If poetry and music may be joined, as occurs in hymns, songs, and romances– (though even in these the music does not follow the changes of each verse of the text, as Wagner wants to, but the song and the music merely produce a coincident effect on the mind) – this occurs only because lyrical poetry and music have, to some extent, one and the same aim: to produce a mental condition and the conditions produced by lyrical poetry and by music can, more or less, coincide. But even in these conjunctions the center of gravity always lies in one of the two productions, so that it is one of them that produces the artistic impression while the other remains unregarded. And still less is it possible for such union to exist between epic or dramatic poetry and music.

Moreover, one of the chief conditions of artistic creation is the complete freedom of the artist from every kind of preconceived demand. And the necessity of adjusting his musical work to a work from another realm of art is a preconceived demand of such a kind as to destroy all possibility of creative power; and therefore works of this kind, adjusted to one another, are, and must be, as has always happened, not works of art, but only imitations of art, like the music of a melodrama, signatures to pictures, illustrations, and librettos to operas.

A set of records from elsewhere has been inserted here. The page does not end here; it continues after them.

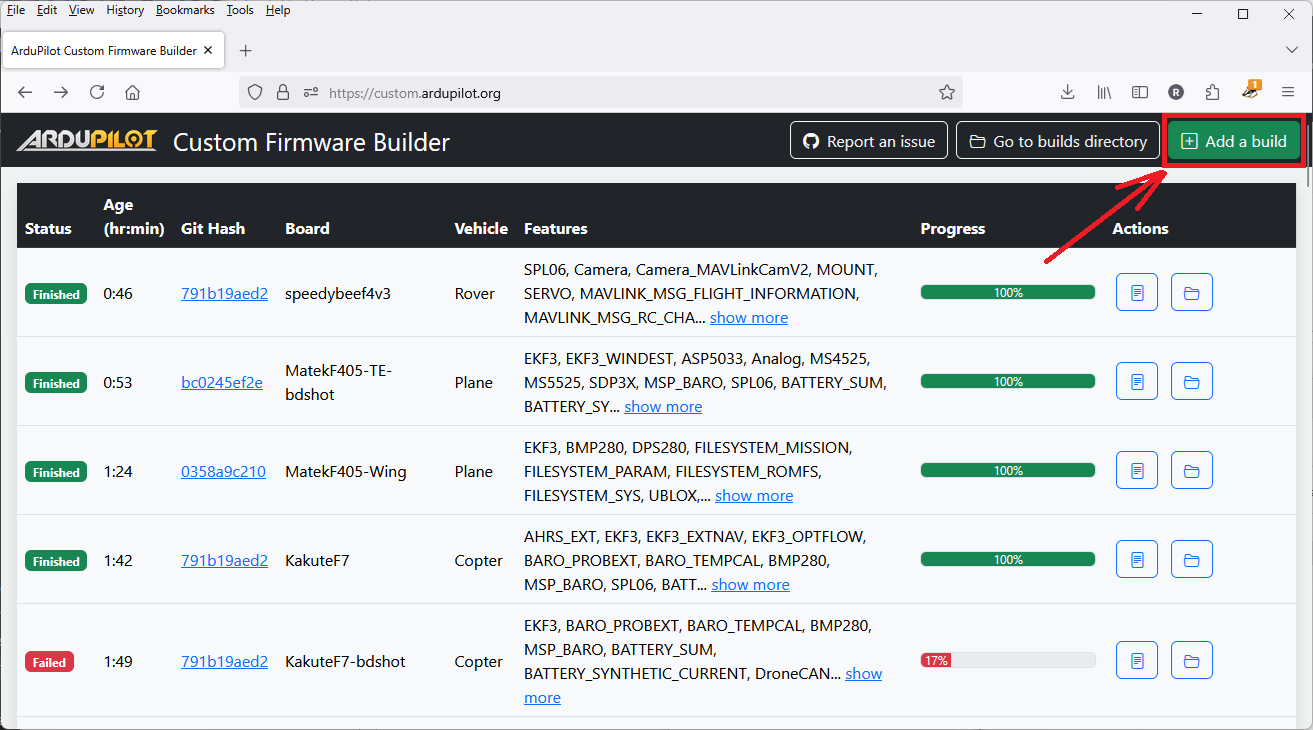Open git hash link bc0245ef2e
Viewport: 1313px width, 730px height.
pos(222,383)
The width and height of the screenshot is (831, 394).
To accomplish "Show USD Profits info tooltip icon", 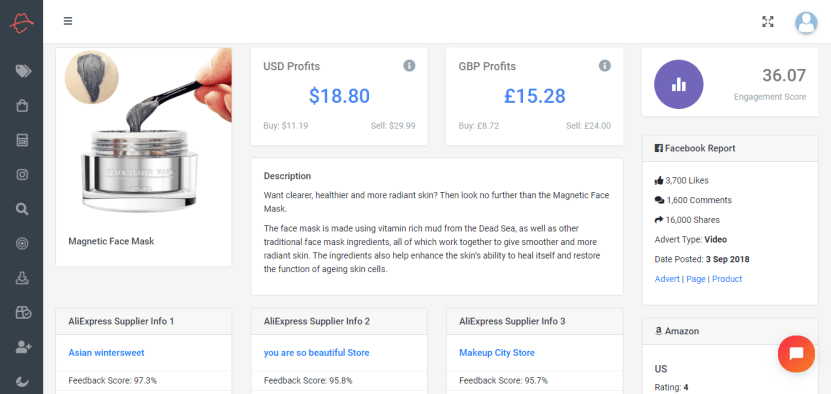I will pos(409,66).
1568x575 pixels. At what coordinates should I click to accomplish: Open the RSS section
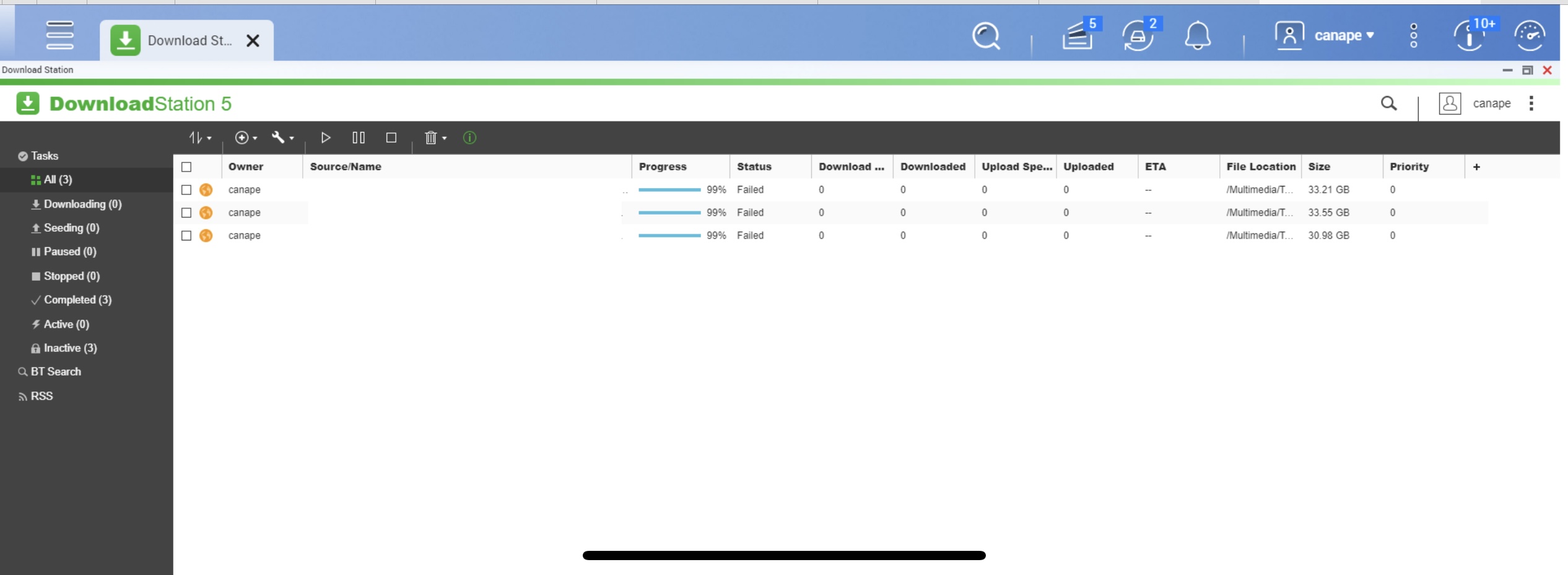41,396
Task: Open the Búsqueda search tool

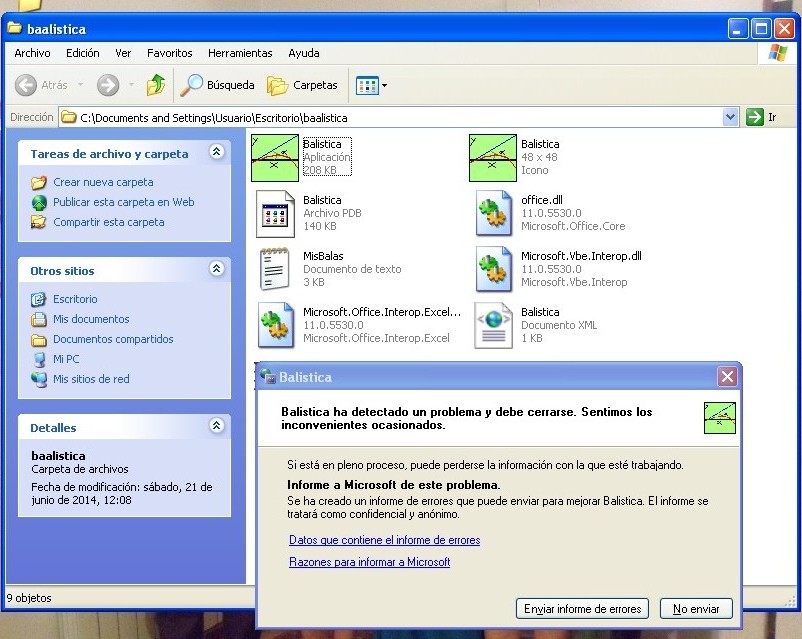Action: pos(217,86)
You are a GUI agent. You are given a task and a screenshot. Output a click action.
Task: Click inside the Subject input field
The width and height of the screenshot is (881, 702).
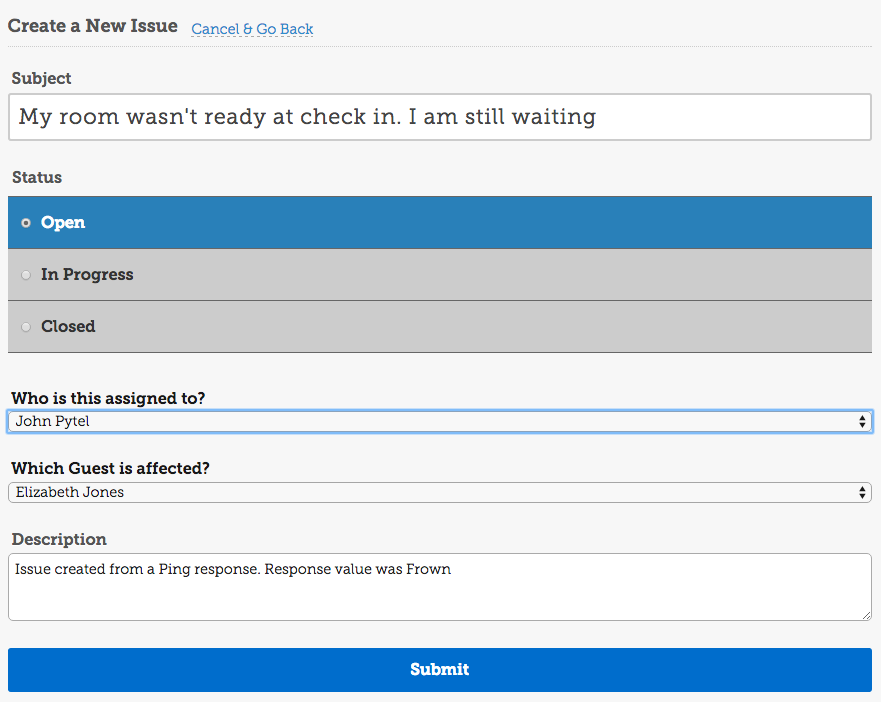[440, 117]
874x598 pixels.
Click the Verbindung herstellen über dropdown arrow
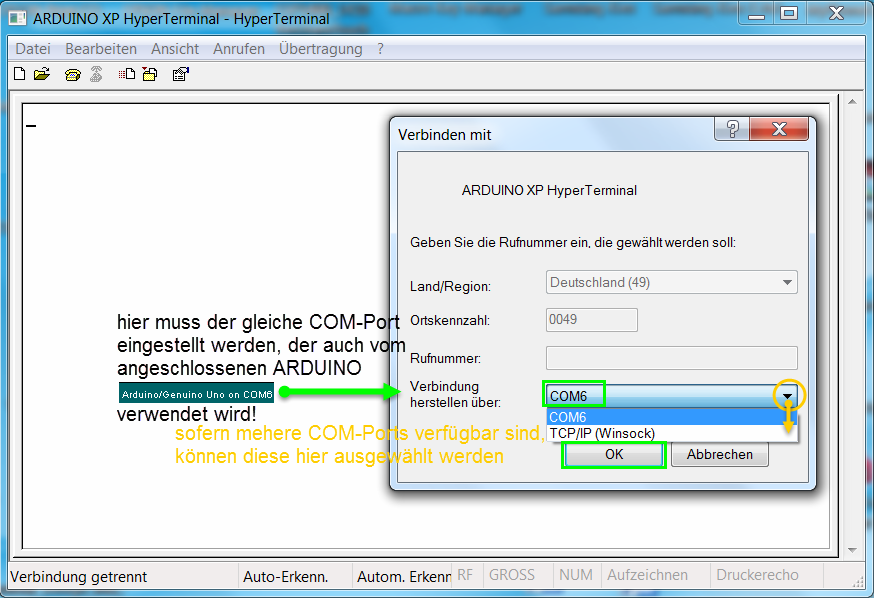point(788,396)
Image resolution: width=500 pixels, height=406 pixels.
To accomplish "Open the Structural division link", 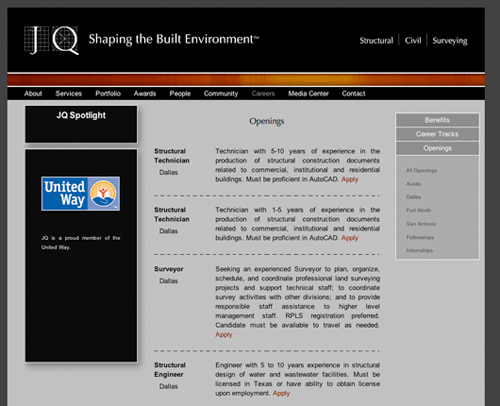I will coord(376,41).
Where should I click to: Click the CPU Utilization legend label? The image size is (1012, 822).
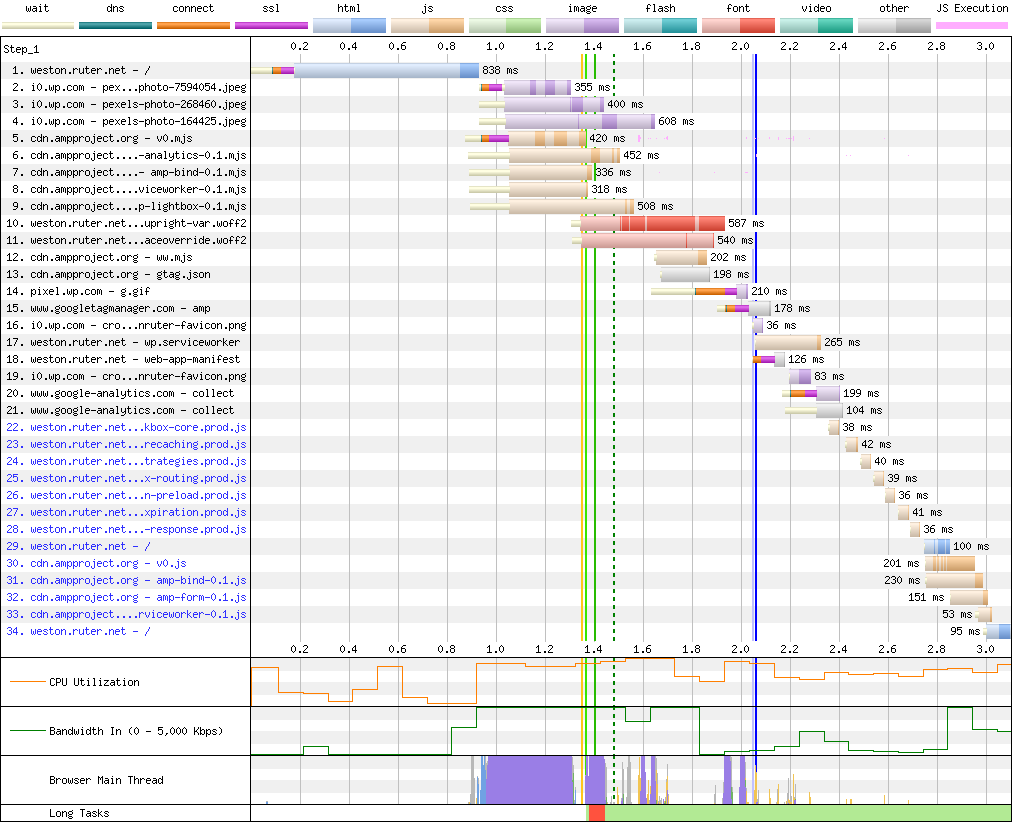[94, 682]
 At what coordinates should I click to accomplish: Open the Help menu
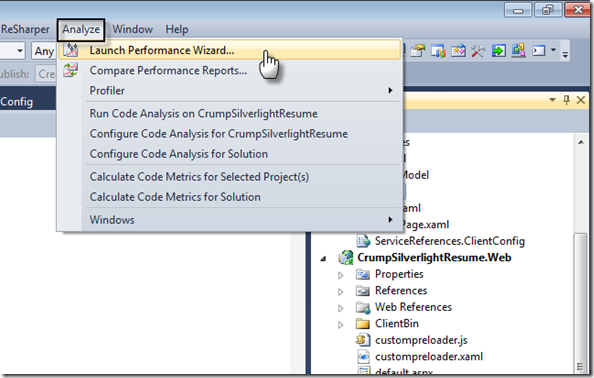(x=177, y=29)
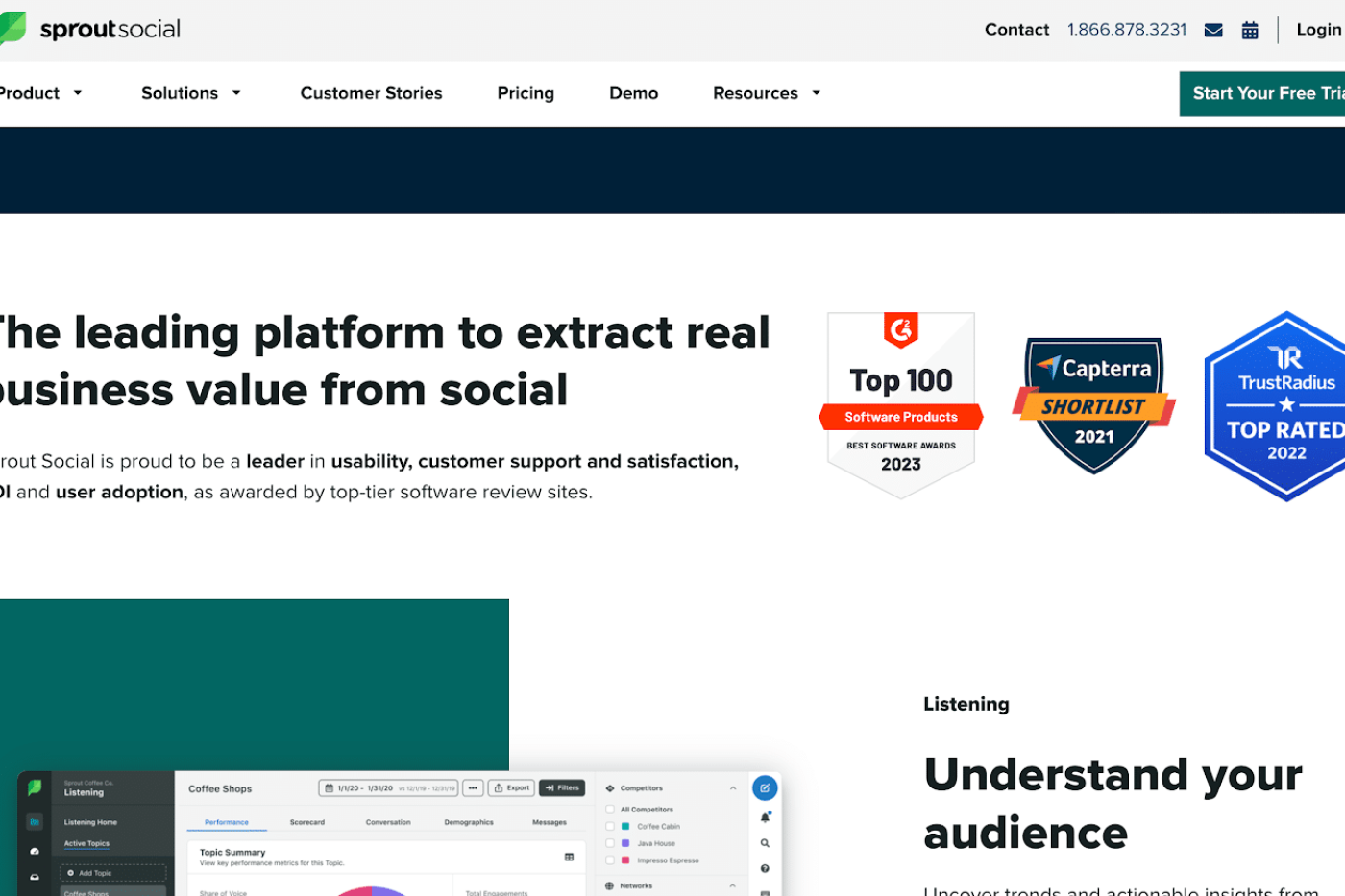This screenshot has width=1345, height=896.
Task: Open the email envelope icon in the header
Action: [x=1212, y=30]
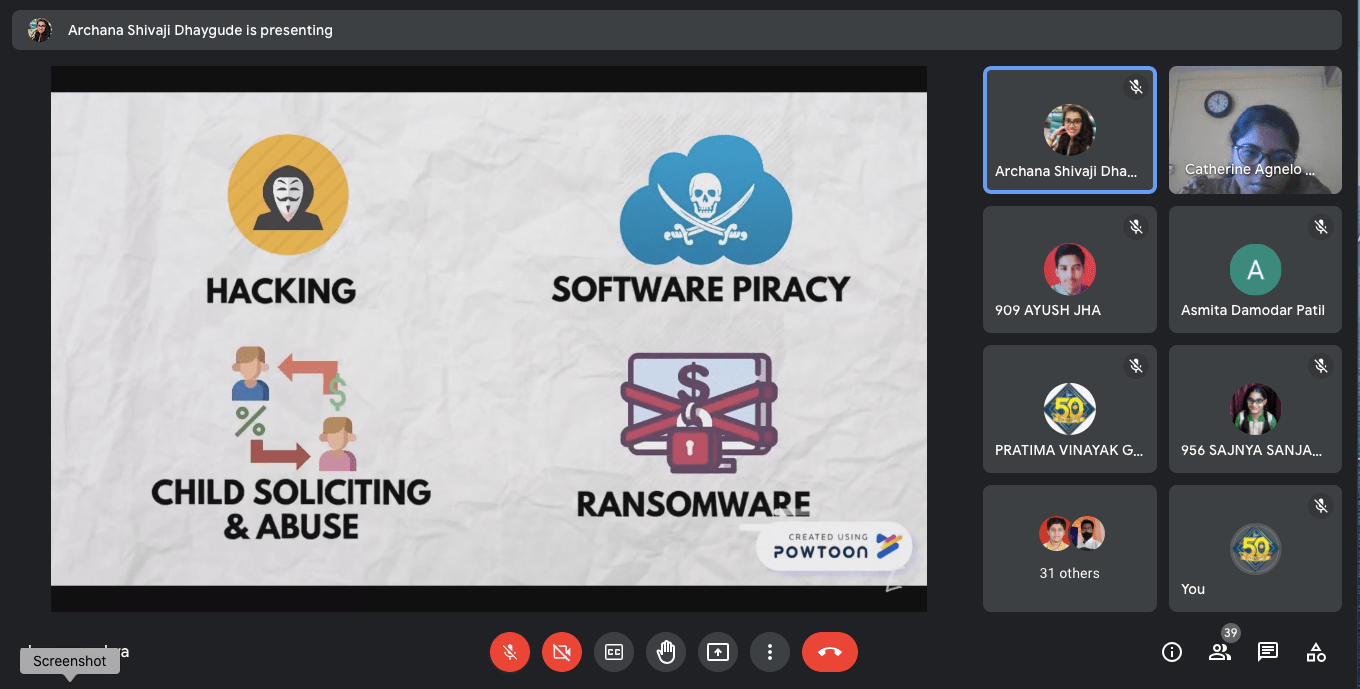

And such are Wagner's productions. And a confirmation of this is to be seen in the fact that Wagner's new music lacks the chief characteristic of every true work of art; namely, such entirety and completeness that the smallest alteration in its form would disturb the meaning of the whole work. In a true work of art – poem, drama, picture, song, or symphony – it is impossible to extract one line, one scene, one figure, or one bar from its place and put it in another, without infringing the significance of the whole work; just as it is impossible, without infringing the life of an organic being, to extract an organ from one place and insert it in another. But in the music of Wagner's last period, with the exception of certain parts of little importance which have an independent musical meaning, it is possible to make all kinds of transpositions, putting what was in front behind, and vice versa, without altering the musical sense. And the reason why these transpositions do not alter the sense of Wagner's music is because the sense lies in the words and not in the music.

The musical score of Wagner's later operas is like what the result would be should one of those versifiers – of whom there are now many, with tongues so broken that they can write verses on any theme to any rhymes in any rhythm, which sound as if they had a meaning – conceive the idea of illustrating by his verses some symphony or sonata of Beethoven, or some ballade of Chopin, in the following manner. To the first bars, of one character, he writes verses corresponding in his opinion to those first bars. Next come some bars of a different character, and he also writes verses corresponding in his opinion to them, but with no internal connection with the first verses, and, moreover, without rhymes and without rhythm. Such a production, without the music, would be exactly parallel in poetry to what Wagner's operas are in music, if heard without the words.